FORM 8-K
Current Report Pursuant to Section 13 or 15(d) of
The Securities Act of 1934
Date of Report: March 27, 1998
UNITED MORTGAGE TRUST
a Maryland trust
Commission File IRS Employer ID
Number 333-10109 No. 75-6496585
1701 N. Greenville Avenue, Suite 403
Richardson TX 75081
(972) 705-9805
UNITED MORTGAGE TRUST
INDEX TO FORM 8-K
Page
Number
Item 2. Acquisition or Disposition of Assets 3
Item. 5. Other Information 3
Signatures 4
Item 2. Acquisition or Disposition of Assets
During March, 1998, United Mortgage Trust ("the
Company") acquired seventeen first lien mortgage notes with
a total unpaid principal balance of $714,943, for $673,442
of the Gross Offering Proceeds from the Closing. The notes
were chosen for purchase following the Investment Objectives
and Policies as set forth in the Declaration of Trust, as
amended, dated August 15, 1996, and using the Underwriting
Criteria set forth therein. Fourteen of the notes were
acquired from South Central Mortgage, Inc., an affiliate of
the Advisor, Mortgage Trust Advisors, Inc. Three notes were
acquired from private individuals: Larry D. Thigpen, Frances
L. Nivens, and The John & Emma Letson Trust.
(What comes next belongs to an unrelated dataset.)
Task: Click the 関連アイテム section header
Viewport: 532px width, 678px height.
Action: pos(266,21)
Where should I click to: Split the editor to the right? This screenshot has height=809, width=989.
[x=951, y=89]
The average first lien mortgage note acquired has an
annual interest rate of 11.56%, has an unpaid principal
balance of $42,055, a term remaining of 351 months, and a
current annual yield of approximately 12.27%. The notes were
acquired for approximately 93.84% of the outstanding unpaid
principal balance.
The Company paid an Acquisition Fee in the amount of
$21,448 to the Advisor, Mortgage Trust Advisors, Inc., which
represents 3% of the unpaid principal balance of the first
lien notes acquired.
Funds used in the acquisition of the assets were
offering proceeds from the sale of shares of the Company
from the March 2 and March 16, 1998 closings.
Item 5. Other Information
Status of Offering
Thirty-five new shareholders were admitted to the Trust
during March, 1998 increasing the total number of
shareholders to 196 to 231, and the total number of
outstanding shares from 267,317 to 327,694. Gross Offering
Proceeds from the sale of shares was $1,207,540, making the
total Gross Offering Proceeds from share sales $6,553,880.
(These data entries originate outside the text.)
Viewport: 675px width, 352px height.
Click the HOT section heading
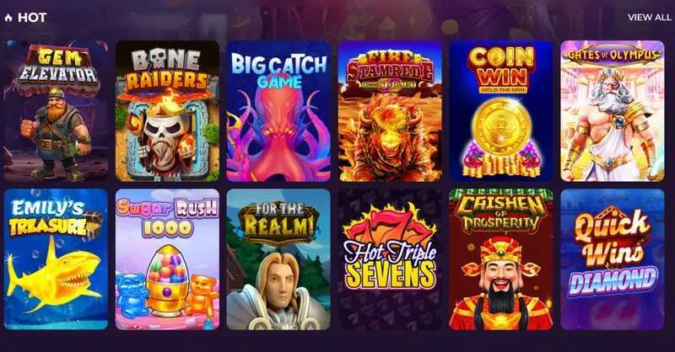click(x=32, y=18)
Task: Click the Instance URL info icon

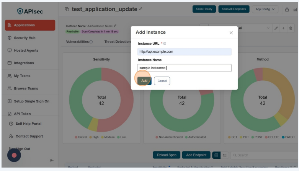Action: click(x=165, y=44)
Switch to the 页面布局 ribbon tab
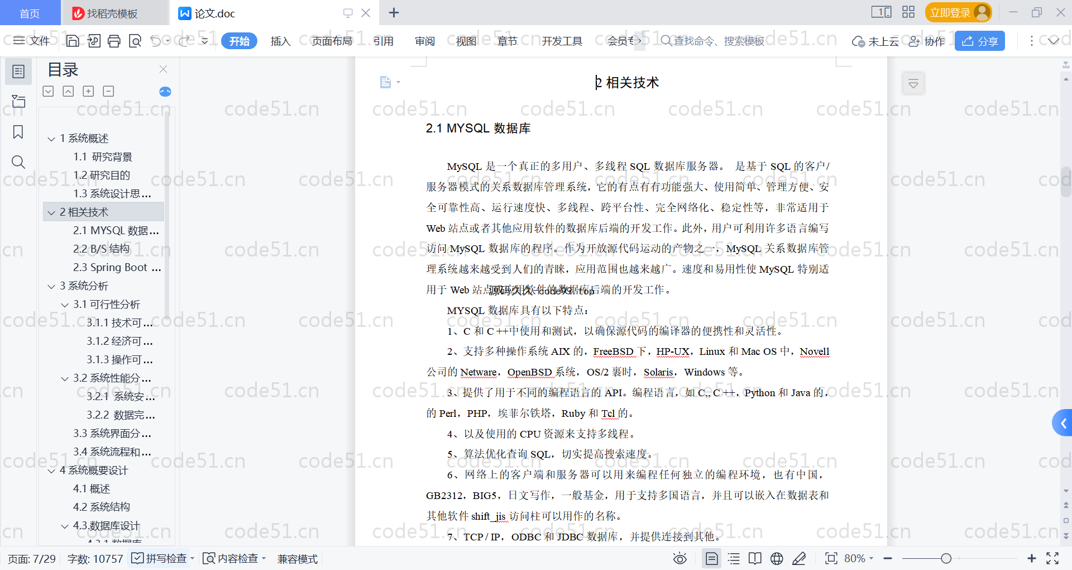Image resolution: width=1072 pixels, height=570 pixels. tap(332, 41)
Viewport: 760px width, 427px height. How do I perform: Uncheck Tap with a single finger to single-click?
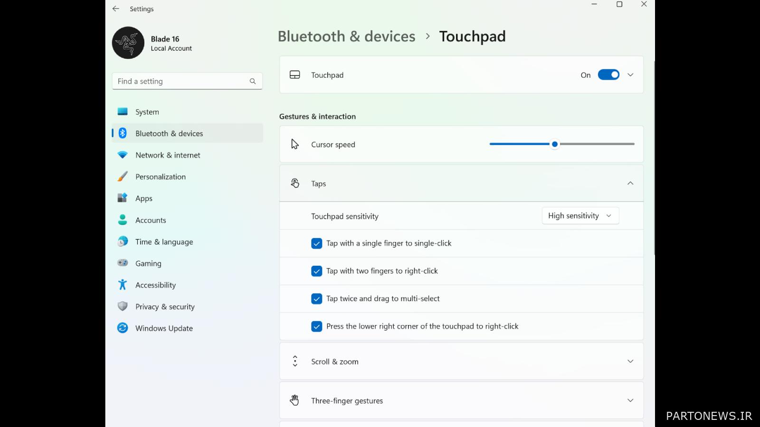(317, 243)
Proceeds from the March, 1998 closings were allocated as
follows:
a. $6,038 - to the Selling Group Manager representing 0.5%
(one half of one percent) of the Gross Offering Proceeds for
Due Diligence Fees.
b. $120,754 - to the Selling Group Manager representing 10%
(ten percent) of the Gross Offering Proceeds for Selling
Commissions.
c. $145 - to the Escrow Agent as compensation for
distributing interest accrued to subscribers.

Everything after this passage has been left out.